YOUR ASSIGNMENT: Make a verbatim copy of all the records. Skip every image.

SUPPLIED MATERIAL:
━━━━━━━━━━━━━━━━

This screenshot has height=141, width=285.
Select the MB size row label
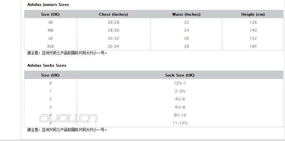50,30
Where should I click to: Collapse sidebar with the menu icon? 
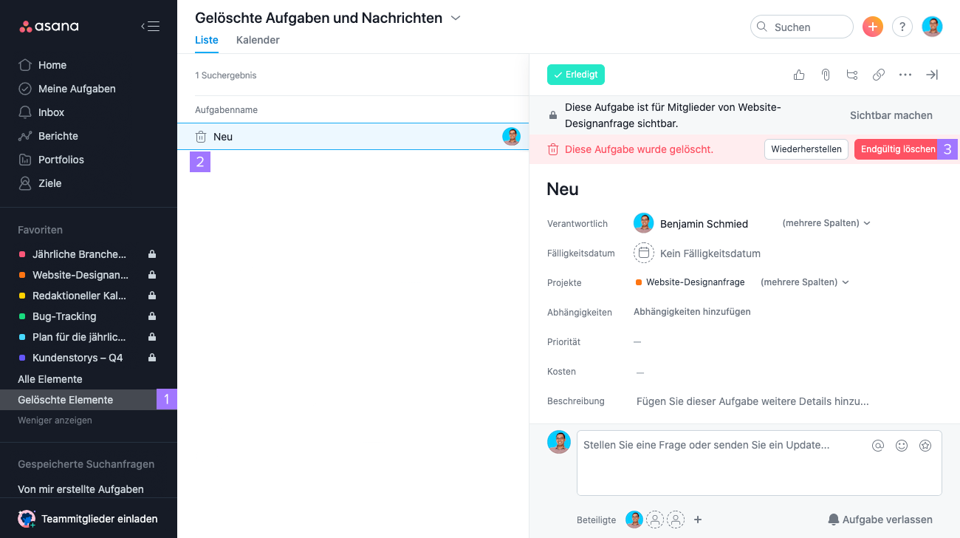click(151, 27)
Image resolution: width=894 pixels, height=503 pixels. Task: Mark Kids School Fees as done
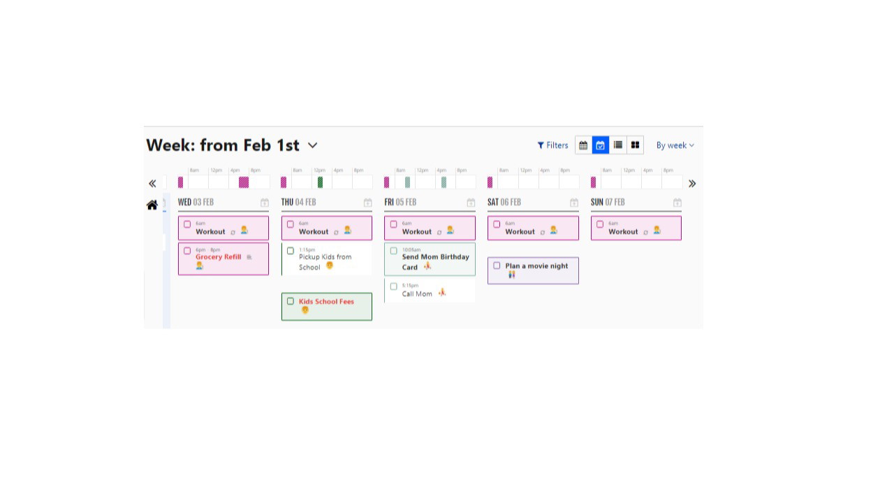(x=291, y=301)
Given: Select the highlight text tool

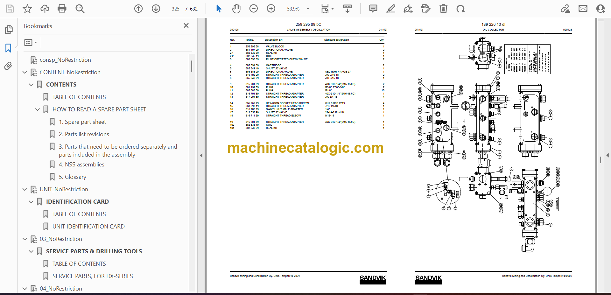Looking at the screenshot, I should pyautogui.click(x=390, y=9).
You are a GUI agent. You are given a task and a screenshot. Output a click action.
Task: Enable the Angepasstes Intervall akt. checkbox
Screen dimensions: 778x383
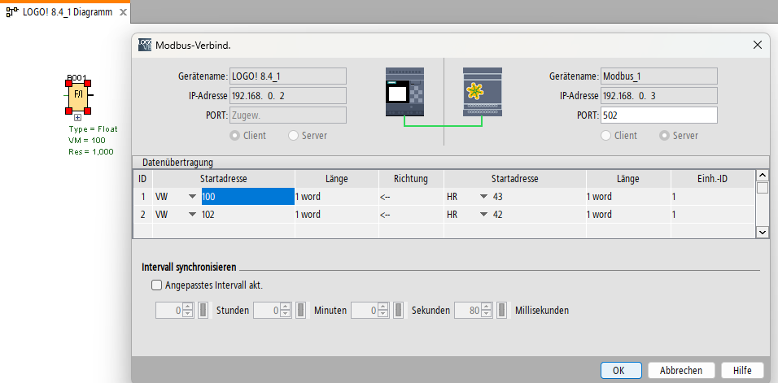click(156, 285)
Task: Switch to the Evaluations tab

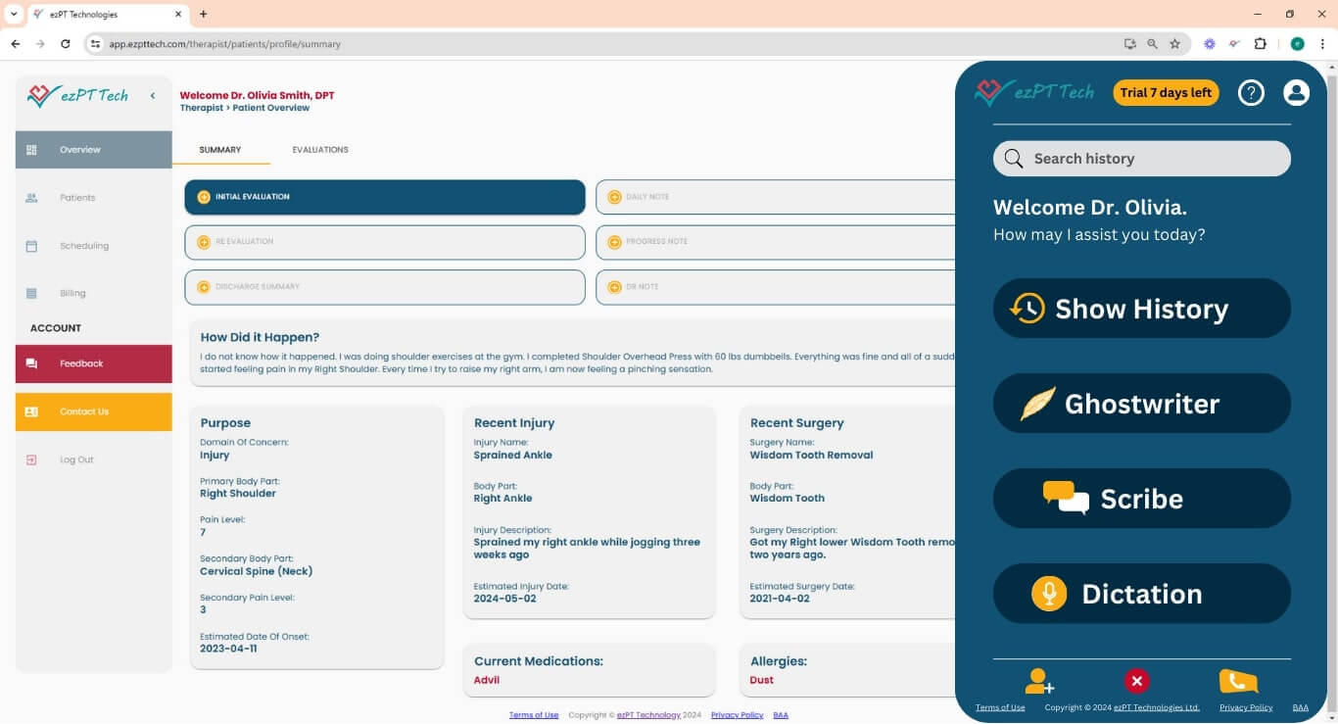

━━━━━━━━━━━━━━━━

WRITTEN REPLY:
This screenshot has height=141, width=285.
Select the MB size row label
50,30
Where should I click to: Collapse sidebar with the menu icon? 
click(151, 27)
Image resolution: width=894 pixels, height=503 pixels. Task: Mark Kids School Fees as done
(x=291, y=301)
Given: Select the highlight text tool

Looking at the screenshot, I should pyautogui.click(x=390, y=9).
You are a GUI agent. You are given a task and a screenshot. Output a click action.
Task: Enable the Angepasstes Intervall akt. checkbox
Screen dimensions: 778x383
click(156, 285)
Task: Switch to the Evaluations tab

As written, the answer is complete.